Just as important is the foundation-model strategy. Pretraining across large, diverse, multi-institutional datasets provides a bedrock of generalization that makes downstream fine-tuning economical and robust. Contrastive alignment like COEP then stitches modalities into a single language, enabling cross-modal retrieval, resilience to missing data, and interpretable reasoning that traces back to clinical correlates. The payoff looks similar across domains: fewer brittle, siloed pipelines; more durable performance under device change; and a shift from static classification toward prognosis and longitudinal guidance. In effect, OCTCube-M illustrates a blueprint for clinical AI that respects the physics and practice of imaging rather than forcing them into uniform molds.
Turning Capability Into Care: What Should Happen Next
Real-world impact required steps that were concrete, staged, and measurable. Health systems prioritized pilot deployments in retina clinics that already archived OCT, IR, and EF, using a shadow mode to compare model outputs with clinician reads over several months. Imaging vendors exposed stable APIs for volume ingestion and metadata, enabling on-device pre-processing and deterministic reconstruction that preserved cross-site consistency. Informatics teams implemented audit trails and version locking, so each inference could be traced to the exact model hash and pre-processing pipeline. These actions formed a baseline for reliability before clinical decisions depended on the system.

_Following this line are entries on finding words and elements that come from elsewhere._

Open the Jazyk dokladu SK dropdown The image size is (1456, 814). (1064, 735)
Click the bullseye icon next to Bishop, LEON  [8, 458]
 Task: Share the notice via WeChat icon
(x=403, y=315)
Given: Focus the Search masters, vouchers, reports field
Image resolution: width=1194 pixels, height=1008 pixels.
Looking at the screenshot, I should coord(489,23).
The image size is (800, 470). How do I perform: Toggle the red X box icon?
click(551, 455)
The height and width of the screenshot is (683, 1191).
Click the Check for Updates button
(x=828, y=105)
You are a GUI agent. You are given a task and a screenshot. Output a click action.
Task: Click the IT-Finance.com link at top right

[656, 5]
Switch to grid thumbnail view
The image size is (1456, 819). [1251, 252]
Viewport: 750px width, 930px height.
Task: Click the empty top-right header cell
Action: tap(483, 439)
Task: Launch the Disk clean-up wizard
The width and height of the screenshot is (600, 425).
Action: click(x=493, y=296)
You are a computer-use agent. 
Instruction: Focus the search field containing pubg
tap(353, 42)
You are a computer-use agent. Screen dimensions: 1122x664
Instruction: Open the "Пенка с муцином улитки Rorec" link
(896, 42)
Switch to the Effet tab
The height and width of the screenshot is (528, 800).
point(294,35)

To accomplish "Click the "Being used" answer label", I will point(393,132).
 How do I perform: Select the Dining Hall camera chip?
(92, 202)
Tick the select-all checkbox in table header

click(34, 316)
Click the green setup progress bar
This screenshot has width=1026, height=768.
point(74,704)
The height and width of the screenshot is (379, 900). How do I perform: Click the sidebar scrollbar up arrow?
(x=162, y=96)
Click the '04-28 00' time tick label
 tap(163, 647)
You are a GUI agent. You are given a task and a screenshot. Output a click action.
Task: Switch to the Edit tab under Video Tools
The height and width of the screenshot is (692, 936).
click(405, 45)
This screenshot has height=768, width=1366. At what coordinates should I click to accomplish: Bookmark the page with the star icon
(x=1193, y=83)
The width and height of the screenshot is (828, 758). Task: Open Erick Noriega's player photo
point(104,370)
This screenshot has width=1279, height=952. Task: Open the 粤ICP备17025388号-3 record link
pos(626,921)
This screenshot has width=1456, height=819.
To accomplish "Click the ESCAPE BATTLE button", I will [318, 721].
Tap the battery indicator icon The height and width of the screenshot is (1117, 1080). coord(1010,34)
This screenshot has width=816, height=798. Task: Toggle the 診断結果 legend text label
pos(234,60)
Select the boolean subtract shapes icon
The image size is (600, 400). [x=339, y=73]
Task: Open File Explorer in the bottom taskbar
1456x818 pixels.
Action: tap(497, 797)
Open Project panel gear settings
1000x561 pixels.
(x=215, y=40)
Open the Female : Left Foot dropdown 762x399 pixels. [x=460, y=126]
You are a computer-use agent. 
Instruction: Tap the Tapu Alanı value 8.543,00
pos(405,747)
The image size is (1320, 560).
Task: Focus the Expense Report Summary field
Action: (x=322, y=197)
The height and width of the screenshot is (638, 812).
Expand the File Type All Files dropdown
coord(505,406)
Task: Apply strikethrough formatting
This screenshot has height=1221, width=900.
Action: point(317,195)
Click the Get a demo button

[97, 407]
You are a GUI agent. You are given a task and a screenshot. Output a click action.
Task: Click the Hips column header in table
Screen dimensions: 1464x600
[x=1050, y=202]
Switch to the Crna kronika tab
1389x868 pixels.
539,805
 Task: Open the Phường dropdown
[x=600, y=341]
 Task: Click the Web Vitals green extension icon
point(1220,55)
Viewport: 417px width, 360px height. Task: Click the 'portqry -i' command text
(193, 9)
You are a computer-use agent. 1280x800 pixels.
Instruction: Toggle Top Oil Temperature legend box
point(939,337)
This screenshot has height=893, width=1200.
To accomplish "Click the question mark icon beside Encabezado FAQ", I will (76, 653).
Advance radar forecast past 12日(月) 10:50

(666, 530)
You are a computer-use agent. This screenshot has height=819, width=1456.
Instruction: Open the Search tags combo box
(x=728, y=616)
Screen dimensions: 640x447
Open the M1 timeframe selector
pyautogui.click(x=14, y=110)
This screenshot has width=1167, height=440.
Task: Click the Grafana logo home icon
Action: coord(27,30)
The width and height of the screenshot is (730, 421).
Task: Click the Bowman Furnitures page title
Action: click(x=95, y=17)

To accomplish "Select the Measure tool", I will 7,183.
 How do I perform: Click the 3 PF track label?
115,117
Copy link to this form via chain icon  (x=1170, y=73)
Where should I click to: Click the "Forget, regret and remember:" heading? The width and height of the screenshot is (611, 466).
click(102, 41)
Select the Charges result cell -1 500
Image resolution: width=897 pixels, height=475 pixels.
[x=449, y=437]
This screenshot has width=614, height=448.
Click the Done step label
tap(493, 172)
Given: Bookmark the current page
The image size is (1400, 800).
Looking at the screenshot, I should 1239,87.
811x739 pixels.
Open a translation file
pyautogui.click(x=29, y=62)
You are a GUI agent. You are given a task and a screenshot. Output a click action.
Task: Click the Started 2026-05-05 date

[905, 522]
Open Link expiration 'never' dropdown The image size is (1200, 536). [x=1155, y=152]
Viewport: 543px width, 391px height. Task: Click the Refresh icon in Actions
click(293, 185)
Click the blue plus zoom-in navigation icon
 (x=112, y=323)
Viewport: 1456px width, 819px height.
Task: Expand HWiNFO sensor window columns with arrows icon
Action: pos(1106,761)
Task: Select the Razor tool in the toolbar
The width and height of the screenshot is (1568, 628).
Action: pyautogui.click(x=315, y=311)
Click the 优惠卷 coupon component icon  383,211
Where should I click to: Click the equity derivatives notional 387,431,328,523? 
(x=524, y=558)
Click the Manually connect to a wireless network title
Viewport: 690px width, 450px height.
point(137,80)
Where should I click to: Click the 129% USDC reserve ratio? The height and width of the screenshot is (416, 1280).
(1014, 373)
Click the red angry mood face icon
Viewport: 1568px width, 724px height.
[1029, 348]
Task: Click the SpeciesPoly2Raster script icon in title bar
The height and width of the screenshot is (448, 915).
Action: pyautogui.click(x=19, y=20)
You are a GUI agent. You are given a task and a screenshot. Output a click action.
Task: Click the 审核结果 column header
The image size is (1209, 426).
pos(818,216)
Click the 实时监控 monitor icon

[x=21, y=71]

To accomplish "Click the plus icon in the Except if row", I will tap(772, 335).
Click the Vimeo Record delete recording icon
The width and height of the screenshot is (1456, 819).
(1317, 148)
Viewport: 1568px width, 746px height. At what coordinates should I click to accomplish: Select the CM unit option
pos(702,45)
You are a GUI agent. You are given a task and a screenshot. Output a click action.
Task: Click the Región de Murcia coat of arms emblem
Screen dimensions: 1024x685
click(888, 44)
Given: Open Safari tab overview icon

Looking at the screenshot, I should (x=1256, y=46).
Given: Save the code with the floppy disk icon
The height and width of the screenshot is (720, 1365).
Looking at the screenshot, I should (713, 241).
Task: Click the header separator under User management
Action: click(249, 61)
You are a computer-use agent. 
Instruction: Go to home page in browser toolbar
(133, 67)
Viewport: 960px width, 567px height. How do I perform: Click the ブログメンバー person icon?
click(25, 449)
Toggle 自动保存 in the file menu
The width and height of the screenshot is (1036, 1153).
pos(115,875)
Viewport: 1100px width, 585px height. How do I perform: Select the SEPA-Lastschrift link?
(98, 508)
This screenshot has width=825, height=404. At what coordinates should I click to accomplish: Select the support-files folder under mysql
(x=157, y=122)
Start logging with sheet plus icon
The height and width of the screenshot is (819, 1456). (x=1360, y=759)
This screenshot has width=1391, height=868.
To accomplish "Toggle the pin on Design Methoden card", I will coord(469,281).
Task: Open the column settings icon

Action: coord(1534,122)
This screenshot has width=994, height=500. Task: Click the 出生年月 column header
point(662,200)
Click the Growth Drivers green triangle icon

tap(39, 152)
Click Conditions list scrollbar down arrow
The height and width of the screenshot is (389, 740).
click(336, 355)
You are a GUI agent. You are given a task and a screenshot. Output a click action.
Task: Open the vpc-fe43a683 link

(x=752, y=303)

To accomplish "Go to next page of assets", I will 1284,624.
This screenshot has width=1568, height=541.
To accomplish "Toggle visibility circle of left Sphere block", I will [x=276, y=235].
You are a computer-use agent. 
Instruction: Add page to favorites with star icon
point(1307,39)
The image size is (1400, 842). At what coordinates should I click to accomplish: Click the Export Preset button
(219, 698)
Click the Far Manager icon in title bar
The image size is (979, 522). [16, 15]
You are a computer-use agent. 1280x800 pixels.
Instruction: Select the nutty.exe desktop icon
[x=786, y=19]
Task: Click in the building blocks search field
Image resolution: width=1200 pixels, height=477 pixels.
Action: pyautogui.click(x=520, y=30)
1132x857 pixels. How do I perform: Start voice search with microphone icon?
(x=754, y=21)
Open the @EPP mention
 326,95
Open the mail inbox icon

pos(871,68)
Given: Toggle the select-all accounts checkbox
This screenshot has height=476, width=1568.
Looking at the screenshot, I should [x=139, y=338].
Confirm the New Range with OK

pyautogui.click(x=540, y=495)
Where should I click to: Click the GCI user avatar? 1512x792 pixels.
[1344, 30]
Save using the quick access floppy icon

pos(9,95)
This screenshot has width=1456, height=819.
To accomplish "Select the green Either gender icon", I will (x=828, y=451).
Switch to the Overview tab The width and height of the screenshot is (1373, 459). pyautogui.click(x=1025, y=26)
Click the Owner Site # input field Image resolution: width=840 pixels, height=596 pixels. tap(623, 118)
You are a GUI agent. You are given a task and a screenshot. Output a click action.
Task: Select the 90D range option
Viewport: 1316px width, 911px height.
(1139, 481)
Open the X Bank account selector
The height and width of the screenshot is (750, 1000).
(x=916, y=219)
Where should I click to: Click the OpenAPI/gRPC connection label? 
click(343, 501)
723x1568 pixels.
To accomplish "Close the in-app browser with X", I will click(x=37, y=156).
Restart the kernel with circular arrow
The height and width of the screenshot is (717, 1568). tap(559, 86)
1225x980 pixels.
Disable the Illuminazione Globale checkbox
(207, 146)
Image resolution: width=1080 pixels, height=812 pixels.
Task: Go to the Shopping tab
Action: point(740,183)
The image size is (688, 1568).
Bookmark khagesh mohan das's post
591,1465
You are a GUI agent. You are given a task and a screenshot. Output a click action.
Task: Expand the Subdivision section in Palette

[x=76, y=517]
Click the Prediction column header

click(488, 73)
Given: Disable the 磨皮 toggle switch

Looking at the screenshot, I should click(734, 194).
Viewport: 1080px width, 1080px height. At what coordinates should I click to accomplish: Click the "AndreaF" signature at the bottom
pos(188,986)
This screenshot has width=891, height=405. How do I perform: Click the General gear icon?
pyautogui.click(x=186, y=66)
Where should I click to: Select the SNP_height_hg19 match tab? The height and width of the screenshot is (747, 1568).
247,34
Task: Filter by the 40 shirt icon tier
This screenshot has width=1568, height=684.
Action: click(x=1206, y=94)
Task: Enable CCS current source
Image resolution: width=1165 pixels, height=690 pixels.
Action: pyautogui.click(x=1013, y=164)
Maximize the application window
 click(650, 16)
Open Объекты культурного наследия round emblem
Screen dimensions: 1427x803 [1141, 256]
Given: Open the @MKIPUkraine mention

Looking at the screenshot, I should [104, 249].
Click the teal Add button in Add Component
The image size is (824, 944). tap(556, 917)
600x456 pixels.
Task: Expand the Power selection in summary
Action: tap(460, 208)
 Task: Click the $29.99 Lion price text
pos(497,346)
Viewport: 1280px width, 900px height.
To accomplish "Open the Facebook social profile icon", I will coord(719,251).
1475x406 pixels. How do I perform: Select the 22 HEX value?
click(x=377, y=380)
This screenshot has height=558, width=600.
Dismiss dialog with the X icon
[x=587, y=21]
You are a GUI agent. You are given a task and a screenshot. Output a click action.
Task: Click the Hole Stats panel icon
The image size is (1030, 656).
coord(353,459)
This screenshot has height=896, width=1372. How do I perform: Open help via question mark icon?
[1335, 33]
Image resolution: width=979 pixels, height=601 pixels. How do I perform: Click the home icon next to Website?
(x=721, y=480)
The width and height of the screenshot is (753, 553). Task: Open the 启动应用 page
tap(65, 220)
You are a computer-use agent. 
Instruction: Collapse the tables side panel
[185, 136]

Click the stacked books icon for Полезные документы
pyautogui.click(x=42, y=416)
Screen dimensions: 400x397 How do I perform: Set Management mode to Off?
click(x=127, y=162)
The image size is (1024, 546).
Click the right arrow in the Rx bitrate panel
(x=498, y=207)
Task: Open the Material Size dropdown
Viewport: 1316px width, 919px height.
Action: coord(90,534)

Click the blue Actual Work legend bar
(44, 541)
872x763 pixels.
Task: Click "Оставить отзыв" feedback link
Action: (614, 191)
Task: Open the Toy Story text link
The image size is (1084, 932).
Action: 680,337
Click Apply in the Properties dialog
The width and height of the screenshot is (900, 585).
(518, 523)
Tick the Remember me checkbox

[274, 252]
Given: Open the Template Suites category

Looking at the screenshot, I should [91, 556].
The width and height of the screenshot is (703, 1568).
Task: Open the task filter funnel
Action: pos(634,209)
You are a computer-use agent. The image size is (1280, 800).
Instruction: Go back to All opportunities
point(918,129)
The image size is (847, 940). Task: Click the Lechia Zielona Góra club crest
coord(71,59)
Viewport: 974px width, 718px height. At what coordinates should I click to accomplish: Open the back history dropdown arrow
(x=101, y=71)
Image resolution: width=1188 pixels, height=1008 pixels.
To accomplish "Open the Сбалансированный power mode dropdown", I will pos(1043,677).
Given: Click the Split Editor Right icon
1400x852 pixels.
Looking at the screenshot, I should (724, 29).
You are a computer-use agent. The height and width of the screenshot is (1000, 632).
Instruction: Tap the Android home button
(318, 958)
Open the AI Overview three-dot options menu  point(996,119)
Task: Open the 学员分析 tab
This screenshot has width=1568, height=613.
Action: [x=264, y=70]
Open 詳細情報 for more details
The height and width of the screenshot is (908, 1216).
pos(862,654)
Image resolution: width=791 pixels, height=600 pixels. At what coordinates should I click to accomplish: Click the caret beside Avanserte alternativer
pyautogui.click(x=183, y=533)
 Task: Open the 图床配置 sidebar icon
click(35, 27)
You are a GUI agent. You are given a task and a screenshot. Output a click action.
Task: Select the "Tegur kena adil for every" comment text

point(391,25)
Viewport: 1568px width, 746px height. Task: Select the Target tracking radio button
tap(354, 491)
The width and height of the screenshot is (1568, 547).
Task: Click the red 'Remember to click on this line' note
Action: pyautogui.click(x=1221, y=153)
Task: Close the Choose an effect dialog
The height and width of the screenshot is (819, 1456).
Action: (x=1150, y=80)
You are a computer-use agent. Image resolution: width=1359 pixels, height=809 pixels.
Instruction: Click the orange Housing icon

Clinicians and researchers then focused on three practical moves. First, assemble reference libraries of adjudicated cases spanning devices and diagnoses, powering cross-modal retrieval and offering a safety net when image quality fluctuated. Second, define governance triggers—such as shifts in calibration curves or sudden changes in uncertainty distributions—that automatically initiated reviews or temporary rollbacks. Third, tailor training extensions to local needs: add fundus autofluorescence for atrophy tracking, or fluorescein angiography for ischemia mapping, without retraining from scratch by leveraging the modular structure of OCTCube-M. Taken together, these steps translated a promising foundation model into dependable clinical support, turning 3D-native, multi-modal intelligence into day-to-day gains in accuracy, efficiency, and patient-specific planning.